Blog

Advanced Analytics for Process Control Engineers

Leveraging Seeq to drive process control improvement

Posted by John Cox on Oct 13, 2021 1:00:00 PM
  

Process control engineers focus on optimizing the automatic control of the process operation, designing control strategies, specifying controller tuning, implementing advanced process control and real time optimization applications, and troubleshooting sources of abnormal process variation. In contrast to process engineers, control engineers focus much more on dynamic operational responses and signal trajectories. Control engineers often want to identify and analyze transient, non-steady modes of operation (e.g., setpoint ramps, startups, batch sequences, etc.)—for which Seeq’s extensive contextualization capabilities (capsules and conditions) were purposely built.

Process engineers and control engineers typically work in different roles within the process automation pyramid. While they both derive analytics value from Seeq’s contextualization and calculation tools, there are several capabilities that control engineers can specifically utilize for their unique roles.

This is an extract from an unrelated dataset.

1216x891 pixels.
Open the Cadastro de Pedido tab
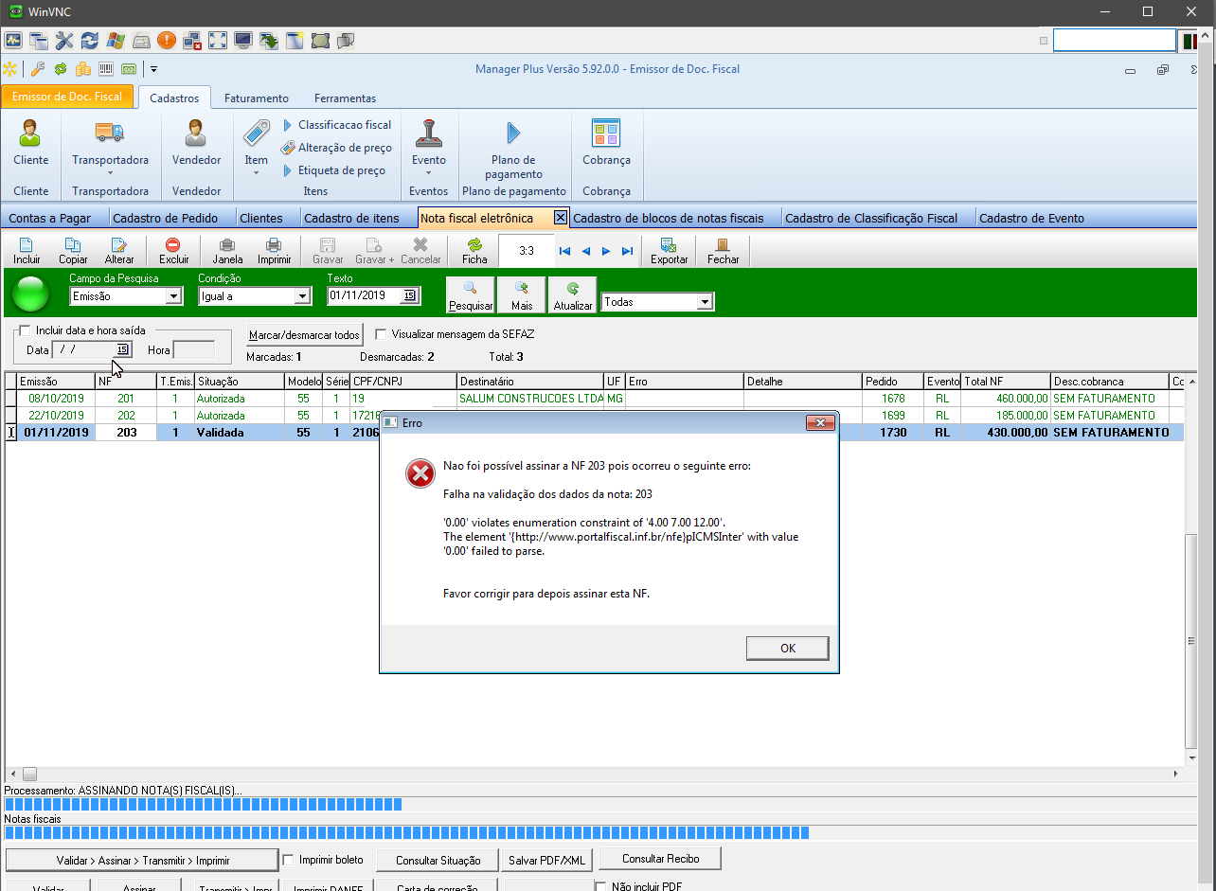click(x=165, y=219)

Process Automation Pyramid

Figure 1: Process Automation Pyramid

Evaluating and Reporting Automatic Control Benefits: Seeq’s Chain and Capsule View

The goal of process control improvement projects is almost always to reduce variability, lessen invasive corrections by operators, and positively impact production rate and energy usage. Seeq’s event identification and quantification tools make it easy to track benefits over time and across different operational states, enabling valid operation comparisons pre- and post-control improvement.

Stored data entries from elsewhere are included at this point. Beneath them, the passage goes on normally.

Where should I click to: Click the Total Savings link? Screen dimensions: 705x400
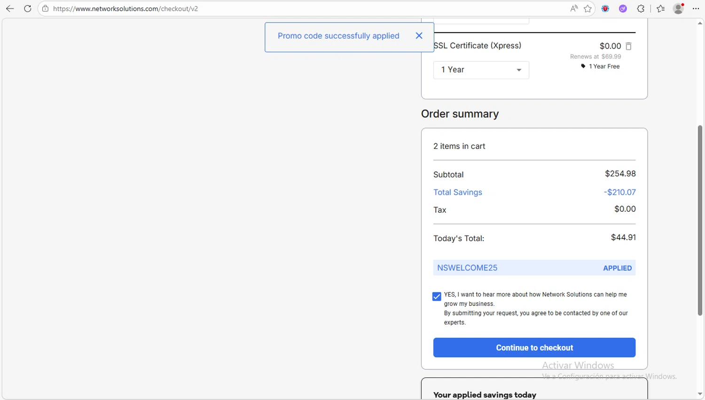pos(458,192)
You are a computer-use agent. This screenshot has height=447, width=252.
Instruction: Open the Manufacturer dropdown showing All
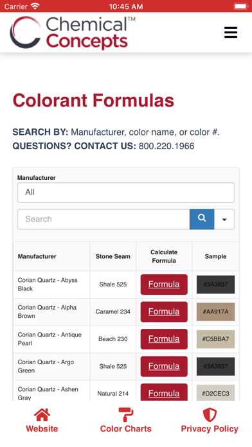tap(126, 193)
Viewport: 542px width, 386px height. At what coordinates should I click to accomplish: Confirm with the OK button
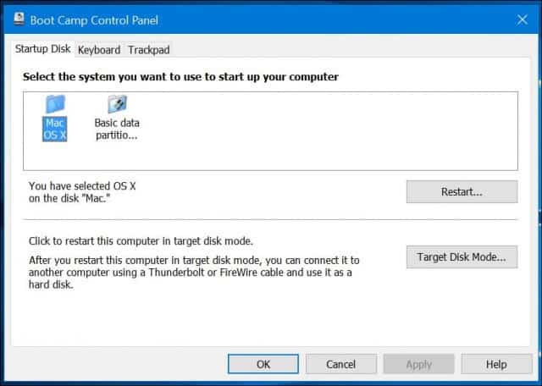click(263, 364)
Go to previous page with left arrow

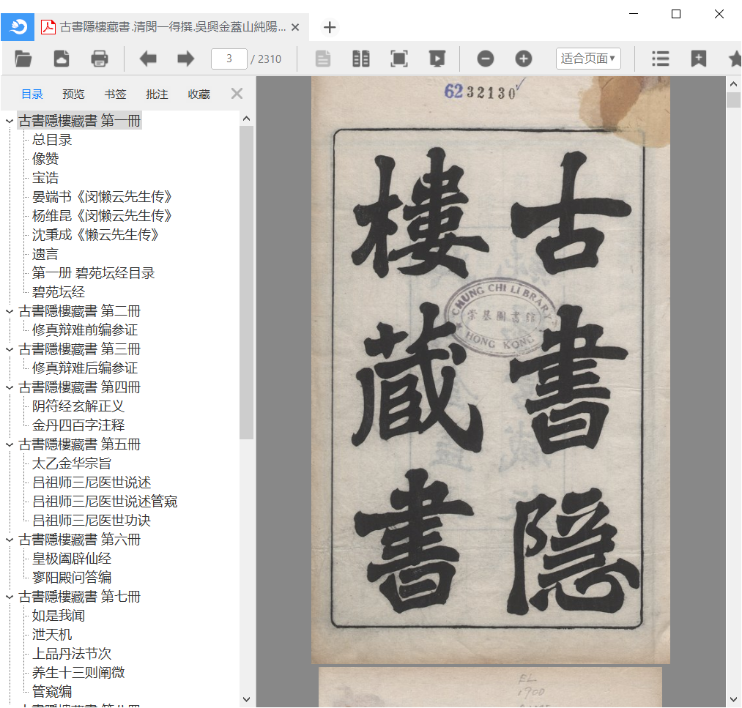149,59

Quantitative Metrics Comparing Before/After Control Performance in Chain View

Figure 2: Quantitative Metrics Comparing Before/After Control Performance in Chain View

Process Variation Troubleshooting: Finding the Needle in the Haystack

When the process is operating abnormally, control engineers spend countless hours manually inspecting time series data trends for cause/effect relationships and anomalies. The following functionality makes process troubleshooting efforts much more time-efficient:

  • Data cleansing approaches: downtime data removal, data filtering (smoothing), and operational mode searches
  • Identifying process changes: benchmarking signal statistics across time periods to identify deviations from normal behavior; condensing critical signal behavior in chain or capsule view for easy visual inspection
  • Causality (Seeq Add-on tool): generation of causal maps to guide cause and effect determination for large number of signals or complex processes

Causal Map Identifying Cause and Effect for Flotation Level Signals in a Mineral Concentrator Process

Figure 3: Causal Map Identifying Cause and Effect for Flotation Level Signals in a Mineral Concentrator Process

Dynamic Correlations and Modeling: Going Beyond Standard Prediction Modeling

Standard prediction modeling does not inherently handle process dynamics, or time-lagged signal correlations, which are often present in industrial processes due to liquid volume, transport delays, and equipment characteristics. Seeq’s Formula and extensibility tools provide approaches for typical dynamic modeling needs:

  • Signal Alignment: a variety of methods can be used to align related upstream and downstream signals, such as process data and quality (lab) results
  • Dynamic Modeling: The move() and exponentialFilter() Formula functions can be combined to generate first order and more complex dynamic responses. Use cases include:
    • Dynamic model fitting of process gain, deadtime, and first order response time for PID controller tuning determination and advanced control implementation
    • Real-time process estimation
    • What-if analyses
  • Correlation Analysis generates a correlation matrix summarizing the pairwise, maximized correlations and corresponding time shifts. This is useful for revealing time-lagged correlations in large datasets and creating time-shifted signals for further modeling and analysis in Workbench.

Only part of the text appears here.